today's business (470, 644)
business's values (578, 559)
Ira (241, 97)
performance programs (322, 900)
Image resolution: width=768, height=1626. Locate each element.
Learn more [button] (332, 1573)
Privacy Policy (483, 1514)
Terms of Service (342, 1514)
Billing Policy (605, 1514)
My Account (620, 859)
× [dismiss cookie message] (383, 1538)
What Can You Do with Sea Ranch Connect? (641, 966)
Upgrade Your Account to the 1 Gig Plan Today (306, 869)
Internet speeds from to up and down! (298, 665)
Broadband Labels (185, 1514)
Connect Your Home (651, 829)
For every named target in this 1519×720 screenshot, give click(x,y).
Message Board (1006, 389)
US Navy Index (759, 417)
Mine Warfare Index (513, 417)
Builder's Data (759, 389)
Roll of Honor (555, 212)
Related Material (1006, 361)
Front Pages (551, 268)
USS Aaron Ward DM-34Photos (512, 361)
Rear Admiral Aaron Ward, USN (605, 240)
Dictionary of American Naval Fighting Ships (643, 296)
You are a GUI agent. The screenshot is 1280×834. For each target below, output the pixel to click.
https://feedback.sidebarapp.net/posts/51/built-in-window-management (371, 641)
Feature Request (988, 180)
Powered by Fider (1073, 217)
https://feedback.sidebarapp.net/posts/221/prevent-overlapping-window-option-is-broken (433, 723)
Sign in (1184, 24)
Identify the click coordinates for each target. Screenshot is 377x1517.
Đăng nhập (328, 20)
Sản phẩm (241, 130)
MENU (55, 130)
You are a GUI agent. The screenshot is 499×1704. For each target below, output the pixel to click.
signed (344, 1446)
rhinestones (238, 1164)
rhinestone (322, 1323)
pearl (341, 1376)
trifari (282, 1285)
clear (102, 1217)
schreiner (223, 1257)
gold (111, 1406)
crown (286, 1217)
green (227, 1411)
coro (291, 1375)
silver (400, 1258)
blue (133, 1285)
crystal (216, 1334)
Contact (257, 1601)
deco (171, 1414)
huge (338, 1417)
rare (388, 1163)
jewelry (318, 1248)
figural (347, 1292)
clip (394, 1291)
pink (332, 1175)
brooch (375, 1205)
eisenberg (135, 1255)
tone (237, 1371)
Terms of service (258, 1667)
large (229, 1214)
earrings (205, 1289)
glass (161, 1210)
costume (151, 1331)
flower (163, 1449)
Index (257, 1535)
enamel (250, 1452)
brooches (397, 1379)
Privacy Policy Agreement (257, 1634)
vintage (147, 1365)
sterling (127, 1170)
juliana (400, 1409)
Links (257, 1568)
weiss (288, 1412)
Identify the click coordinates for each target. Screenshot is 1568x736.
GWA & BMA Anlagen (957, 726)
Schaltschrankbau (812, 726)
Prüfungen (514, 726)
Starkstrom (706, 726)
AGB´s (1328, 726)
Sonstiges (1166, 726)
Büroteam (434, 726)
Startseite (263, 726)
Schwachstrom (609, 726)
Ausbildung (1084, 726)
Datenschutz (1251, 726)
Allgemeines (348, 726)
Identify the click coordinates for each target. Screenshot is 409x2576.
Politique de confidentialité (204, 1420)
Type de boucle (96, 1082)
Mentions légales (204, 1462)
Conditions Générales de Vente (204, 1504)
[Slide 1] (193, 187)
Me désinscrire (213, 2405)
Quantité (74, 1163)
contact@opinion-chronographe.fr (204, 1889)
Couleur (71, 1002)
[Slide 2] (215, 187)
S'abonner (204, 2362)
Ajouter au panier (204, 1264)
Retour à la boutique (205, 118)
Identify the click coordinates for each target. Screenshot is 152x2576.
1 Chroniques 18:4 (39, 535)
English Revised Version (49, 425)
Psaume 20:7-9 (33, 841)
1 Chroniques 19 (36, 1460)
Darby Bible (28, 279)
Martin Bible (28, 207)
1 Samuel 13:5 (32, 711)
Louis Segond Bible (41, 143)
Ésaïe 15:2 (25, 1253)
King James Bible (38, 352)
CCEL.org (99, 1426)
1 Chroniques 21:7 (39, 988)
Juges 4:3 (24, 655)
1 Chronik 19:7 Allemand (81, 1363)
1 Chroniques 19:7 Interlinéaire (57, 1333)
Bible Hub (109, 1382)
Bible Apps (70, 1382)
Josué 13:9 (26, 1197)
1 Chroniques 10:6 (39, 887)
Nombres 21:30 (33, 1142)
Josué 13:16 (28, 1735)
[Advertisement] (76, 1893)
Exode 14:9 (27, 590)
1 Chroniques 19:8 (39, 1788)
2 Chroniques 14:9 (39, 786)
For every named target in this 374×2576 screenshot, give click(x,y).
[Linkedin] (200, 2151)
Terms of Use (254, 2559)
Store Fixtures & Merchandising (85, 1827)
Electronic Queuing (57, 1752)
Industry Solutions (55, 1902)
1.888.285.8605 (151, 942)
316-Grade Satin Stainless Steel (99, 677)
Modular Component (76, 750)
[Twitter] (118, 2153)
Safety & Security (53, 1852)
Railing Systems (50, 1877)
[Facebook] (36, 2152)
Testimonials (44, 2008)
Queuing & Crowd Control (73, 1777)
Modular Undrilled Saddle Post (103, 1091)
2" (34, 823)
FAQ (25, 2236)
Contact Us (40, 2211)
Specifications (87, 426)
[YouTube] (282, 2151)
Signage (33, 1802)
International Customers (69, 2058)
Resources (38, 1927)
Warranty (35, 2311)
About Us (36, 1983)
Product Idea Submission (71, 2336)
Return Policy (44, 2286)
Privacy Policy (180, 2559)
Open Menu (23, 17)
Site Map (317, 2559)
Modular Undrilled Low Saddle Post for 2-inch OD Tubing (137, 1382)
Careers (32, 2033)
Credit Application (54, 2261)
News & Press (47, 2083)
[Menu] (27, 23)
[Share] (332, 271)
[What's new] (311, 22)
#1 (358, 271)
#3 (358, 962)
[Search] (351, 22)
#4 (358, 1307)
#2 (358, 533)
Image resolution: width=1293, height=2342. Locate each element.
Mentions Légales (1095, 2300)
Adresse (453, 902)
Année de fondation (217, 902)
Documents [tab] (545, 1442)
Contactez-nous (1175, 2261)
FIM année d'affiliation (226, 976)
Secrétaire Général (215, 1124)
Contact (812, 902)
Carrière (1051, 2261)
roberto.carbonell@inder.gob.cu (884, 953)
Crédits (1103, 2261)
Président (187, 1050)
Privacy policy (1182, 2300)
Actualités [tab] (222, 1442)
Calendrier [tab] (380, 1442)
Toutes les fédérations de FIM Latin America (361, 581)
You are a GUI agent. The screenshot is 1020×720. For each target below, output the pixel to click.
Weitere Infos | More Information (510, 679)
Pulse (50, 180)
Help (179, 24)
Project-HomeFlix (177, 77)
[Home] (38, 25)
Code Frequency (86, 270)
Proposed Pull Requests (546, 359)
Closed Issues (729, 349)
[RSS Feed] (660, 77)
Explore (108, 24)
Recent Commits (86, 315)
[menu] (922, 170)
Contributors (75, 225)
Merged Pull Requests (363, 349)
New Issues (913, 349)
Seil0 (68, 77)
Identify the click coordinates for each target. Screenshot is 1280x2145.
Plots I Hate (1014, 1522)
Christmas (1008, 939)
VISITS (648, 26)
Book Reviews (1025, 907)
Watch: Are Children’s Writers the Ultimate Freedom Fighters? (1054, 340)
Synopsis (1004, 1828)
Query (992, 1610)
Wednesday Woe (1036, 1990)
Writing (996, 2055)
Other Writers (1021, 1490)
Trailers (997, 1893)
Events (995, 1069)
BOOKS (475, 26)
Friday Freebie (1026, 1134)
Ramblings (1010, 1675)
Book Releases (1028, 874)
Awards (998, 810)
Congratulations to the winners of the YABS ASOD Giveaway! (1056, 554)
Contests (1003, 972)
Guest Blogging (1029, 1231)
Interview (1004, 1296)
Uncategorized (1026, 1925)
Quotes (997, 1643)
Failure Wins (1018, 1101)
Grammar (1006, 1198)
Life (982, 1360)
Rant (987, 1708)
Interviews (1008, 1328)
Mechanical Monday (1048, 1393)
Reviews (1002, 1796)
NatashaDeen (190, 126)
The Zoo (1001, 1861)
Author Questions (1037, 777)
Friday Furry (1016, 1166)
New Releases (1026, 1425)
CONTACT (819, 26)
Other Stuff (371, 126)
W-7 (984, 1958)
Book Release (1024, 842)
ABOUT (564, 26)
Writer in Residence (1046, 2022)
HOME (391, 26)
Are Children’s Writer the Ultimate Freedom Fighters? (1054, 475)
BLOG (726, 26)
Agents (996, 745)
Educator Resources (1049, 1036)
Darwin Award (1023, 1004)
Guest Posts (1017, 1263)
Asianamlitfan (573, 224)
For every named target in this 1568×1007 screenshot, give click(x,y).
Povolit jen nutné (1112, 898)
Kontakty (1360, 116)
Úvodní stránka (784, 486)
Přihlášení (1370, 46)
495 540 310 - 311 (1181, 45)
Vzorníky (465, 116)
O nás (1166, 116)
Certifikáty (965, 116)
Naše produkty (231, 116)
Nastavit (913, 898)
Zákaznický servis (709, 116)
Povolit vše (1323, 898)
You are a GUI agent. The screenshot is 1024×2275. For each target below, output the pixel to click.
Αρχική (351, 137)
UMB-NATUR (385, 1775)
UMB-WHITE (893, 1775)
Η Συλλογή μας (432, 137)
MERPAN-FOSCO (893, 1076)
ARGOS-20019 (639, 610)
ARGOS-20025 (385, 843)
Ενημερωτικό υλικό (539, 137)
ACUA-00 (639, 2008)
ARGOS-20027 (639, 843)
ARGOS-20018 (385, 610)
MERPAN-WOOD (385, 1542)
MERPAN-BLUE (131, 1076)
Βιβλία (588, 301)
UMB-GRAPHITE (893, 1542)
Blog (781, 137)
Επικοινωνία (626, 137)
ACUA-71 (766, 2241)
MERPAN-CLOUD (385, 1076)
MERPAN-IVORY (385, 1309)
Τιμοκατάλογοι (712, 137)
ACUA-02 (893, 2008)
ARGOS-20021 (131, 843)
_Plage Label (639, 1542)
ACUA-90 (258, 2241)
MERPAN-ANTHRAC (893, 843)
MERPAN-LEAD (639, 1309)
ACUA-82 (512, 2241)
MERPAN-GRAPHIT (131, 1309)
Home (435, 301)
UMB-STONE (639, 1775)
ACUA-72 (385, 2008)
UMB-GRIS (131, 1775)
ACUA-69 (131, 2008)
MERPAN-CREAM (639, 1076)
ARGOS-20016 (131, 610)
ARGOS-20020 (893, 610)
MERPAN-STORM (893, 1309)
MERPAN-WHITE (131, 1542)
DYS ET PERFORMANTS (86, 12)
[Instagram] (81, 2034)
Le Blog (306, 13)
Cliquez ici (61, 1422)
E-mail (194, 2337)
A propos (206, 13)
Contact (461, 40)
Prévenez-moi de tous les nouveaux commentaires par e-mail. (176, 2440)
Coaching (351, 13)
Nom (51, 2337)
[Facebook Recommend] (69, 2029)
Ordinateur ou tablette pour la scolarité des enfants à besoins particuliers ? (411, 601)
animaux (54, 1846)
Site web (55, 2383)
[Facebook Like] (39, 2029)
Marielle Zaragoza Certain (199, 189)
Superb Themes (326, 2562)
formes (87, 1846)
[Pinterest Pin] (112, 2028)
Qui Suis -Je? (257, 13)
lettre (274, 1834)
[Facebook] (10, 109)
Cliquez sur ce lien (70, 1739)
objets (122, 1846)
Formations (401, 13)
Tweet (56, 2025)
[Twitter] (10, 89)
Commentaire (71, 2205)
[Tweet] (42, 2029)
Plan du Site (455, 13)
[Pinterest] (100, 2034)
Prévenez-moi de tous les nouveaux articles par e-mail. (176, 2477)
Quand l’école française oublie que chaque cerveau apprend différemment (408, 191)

**PROBLEM TO WORK ON:**
Could you rewrite the part of the items above that opens with the line containing "Life (982, 1360)" and closes with the line containing "HOME (391, 26)", switching "Reviews" to "Ratings" and keeping everything else the same?

**REPLY:**
Life (982, 1360)
Rant (987, 1708)
Interviews (1008, 1328)
Mechanical Monday (1048, 1393)
Ratings (1002, 1796)
NatashaDeen (190, 126)
The Zoo (1001, 1861)
Author Questions (1037, 777)
Friday Furry (1016, 1166)
New Releases (1026, 1425)
CONTACT (819, 26)
Other Stuff (371, 126)
W-7 (984, 1958)
Book Release (1024, 842)
ABOUT (564, 26)
Writer in Residence (1046, 2022)
HOME (391, 26)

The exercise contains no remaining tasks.